How many sigma away from the relevant band mean structure function was this object? Given that we are only modeling the distribution approximately, seems something like a 3-sigma clip could be justified?

danielsf commented 6 years ago

The offensive object had structure functions on the order of 10 to 20, so: 10 to 20 sigma

drphilmarshall commented 6 years ago

That is quite the random draw. We might think of permitting 5-sigma outliers, just to make things interesting!

danielsf commented 6 years ago

It wasn't a random draw that caused the structure functions to be so large. The phenomenological fit that we are applying is only valid in a certain regime of parameter space and we applied it outside that regime. More specifically, the structure function is calculated by this code

    AA = -0.56
    BB = -0.479
    CC = 0.111
    DD = 0.11

    if rng is not None:
        if isinstance(redshift, numbers.Number):
            n_obj = 1
        else:
            n_obj = len(redshift)
        AA += rng.normal(0.0, 0.01, size=n_obj)
        BB += rng.normal(0.0, 0.005, size=n_obj)
        CC += rng.normal(0.0, 0.005, size=n_obj)
        DD += rng.normal(0.0, 0.02, size=n_obj)

    eff_wavelen_rest = eff_wavelen/(1.0+redshift)

    log_sf = AA + BB*np.log10(eff_wavelen_rest/4000.0)
    log_sf += CC*(M_i+23.0) + DD*(np.log10(mbh)-9.0)

The offending AGN had an M_i (absolute i band magnitude) of about -3, which was low enough log_sf became very positive.

evevkovacs commented 6 years ago

@danielsf So a readiness test on the instance catalog would have caught this issue. Sorry, I haven't kept track, but since we have an instance catalog reader and the DESCQA readiness test is quite generic, I think it could be adapted fairly easily for these kinds of checks.

danielsf commented 6 years ago

I have run the script assigning AGN magnitudes and variability parameters to 0.1 version of cosmoDC2. Naively doing what we did for run 1.2 (only accepting galaxies with black hole masses > 10**7 solar masses; throwing out AGN with apparent i-band magnitudes greater than 30; limiting structure functions to 4 magnitudes), I get the following distributions:

1-D distribtions of tau (timescale of variation in days) and i-band structure function. Different colors correspond to different cuts in observed r-band magnitude

r_mag_distribution

2-D densities of observed r-band magnitude versus redshift, black hole mass, and Eddington ratio

obs_r_densities

2-D densities of absolute i-band magnitude versus redshift black hole mass and Eddington ratio

abs_i_densities

The distribution of tau and SF_i found in the MacLeod et al reference that our model is based on looks like this:

screen shot 2018-02-02 at 11 32 58 am

This is taken from SDSS. The white histogram is all sources out to observed r-band of 22.5; the filled histogram is sources with absolute i-band magnitude between -26 and -27. MacLeod et al considered 290 square degrees and found 9,275 spectroscopically confirmed AGN. Obviously there are orders of magnitude more than that in cosmoDC2. I do not know if that is because of selection effects in MacLeod et al, or if we need to thin out our simulation.

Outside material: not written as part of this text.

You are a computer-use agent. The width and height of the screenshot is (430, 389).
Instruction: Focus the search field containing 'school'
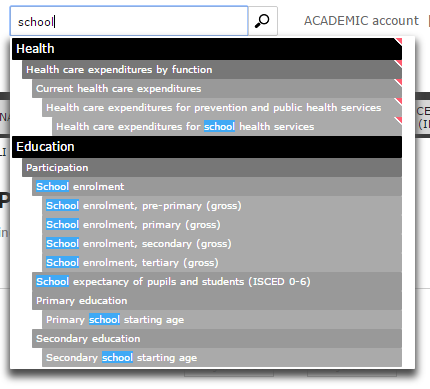pyautogui.click(x=129, y=21)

How do AGN experts feel about these distributions?

aphearin commented 6 years ago

For reference, the underlying black hole model that generates this mock catalog has black hole masses determined by the M_bulge-M_bh power law taken from Kormendy & Ho 2013, and AGN accretion rate distributions taken from Aird, Coil & Georgakakis (2017).

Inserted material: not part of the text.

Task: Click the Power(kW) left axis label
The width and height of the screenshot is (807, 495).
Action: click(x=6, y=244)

katrinheitmann commented 5 years ago

@danielsf @jchiang87 Obviously we did make a final decision in DC2 :-) Two questions: (i) Is the write-up in the current DC2 paper draft (https://www.overleaf.com/8574729384jttdkyjcbgyq) sufficient to capture what was done? (ii) Is something different needed for the future? If so, we should capture that somewhere. I think then we can close this issue? Thanks!